Additional work we’ll need to do in support of this:

  • Update our LXD templates in distrobuilder to prefer the new variables over the old ones (@monstermunchkin)
  • Send a matching update to CPC for the official Ubuntu images (@stgraber)
  • Update the Ubuntu community images to prefer the LXD datasource in cloud-init (@monstermunchkin)

@stgraber , @monstermunchkin LGTM as well. The one idea that came to mind (but that might be a follow on step) is that cloud-init is planning to provide schema validation (as invalid data is one of most common source of issues). Maybe LXD could somehow expose that ability or even auto-validate what a LXD admit sets up to pass to the container.

@cpaelzer, good thought and suggestion and I think something like this would be a followup item for next cycle when cloud-init schema validation has strict coverage for all config modules. Cloud-init’s plan for this cycle will only be the ability to validate #cloud-config user-data via the command cloud-init devel schema --config-file=<some.yaml> --annotate. LXD could potentially invoke that directly in the container image in the future to get machine-readable validation of the cloud-init.user-data, cloud-init.vendor-data provided. But, I do think we’ll need to iron out how best LXD can be informed about supported cloud-init schemas so that it doesn’t have to exec into the image to do validation when someone runs a lxc config set cloud-init.user-data="…". For instance, LXD might also want to perform validation on cloud-init.(user-data|vendor-data) at profile creation time too.

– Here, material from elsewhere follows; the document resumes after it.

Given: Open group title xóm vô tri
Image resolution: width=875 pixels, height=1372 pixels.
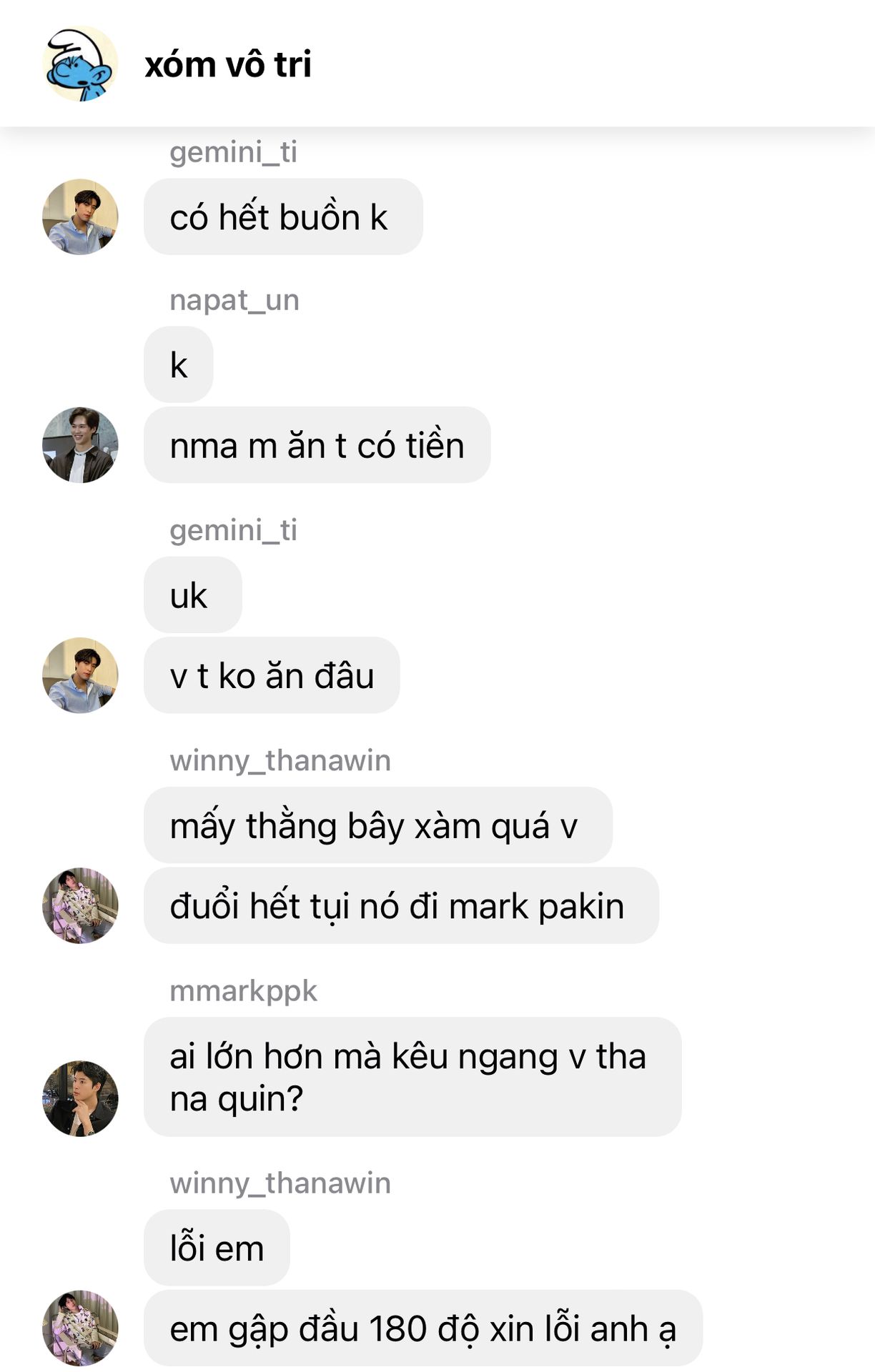Looking at the screenshot, I should tap(228, 64).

Yeah, moving those keys to a dedicated namespace (cloud-init instead of user) will definitely let us setup proper validation for them.

We’ll have to see what ends up being the best way to validate though. Calling an external python script every time a config needs validation would likely get very very expensive (modifying a profile causes all downstream instances to get re-validated).

If there was some kind of standard format for a YAML schema with a Go implementation of such a validator, then it’d likely be quite cheap and something we’d definitely like to do. Folks making a typo and ending up with non-working cloud-init is a very very common thing :slight_smile:

I’ve added schema validation to our ideas list for next cycle. We’ll have to see how things stand at that point and if there’s something we can use to validate this cheaply.

If you’re looking for a schema validation tool with native Go libraries, I recommend the CUE configuration language. We have been using it to great effect for generating Kubernetes YAML from Go. It’s a newer project, but I’ve become a big fan.

You would have to take on a dependency on pre-1.0 CUE to build this into LXD, but at least it’s a pure-Go dependency.

@stgraber I believe there is also a user.meta-data config key which is tied to cloud-init. Did we just forget to mention it here and in the issue, or must this remain as user.meta-data?

We will not keep that configuration key moving forward. It’s always been a very odd one with no real use cases, so it will just go away completely.

@monstermunchkin @stgraber is it intentional that for ubuntu:focal you still need to use user.user-data and for images:ubuntu/focal/cloud you have to use cloud-init.user-data.

It is quite confusing if someone starts looking at cloud-init for the first time (like I did). The documentation at cloud-init - LXD documentation does not say a word about it. It suggests that both ubuntu:focal and images:ubuntu/focal/cloud should work with cloud-init.user-data.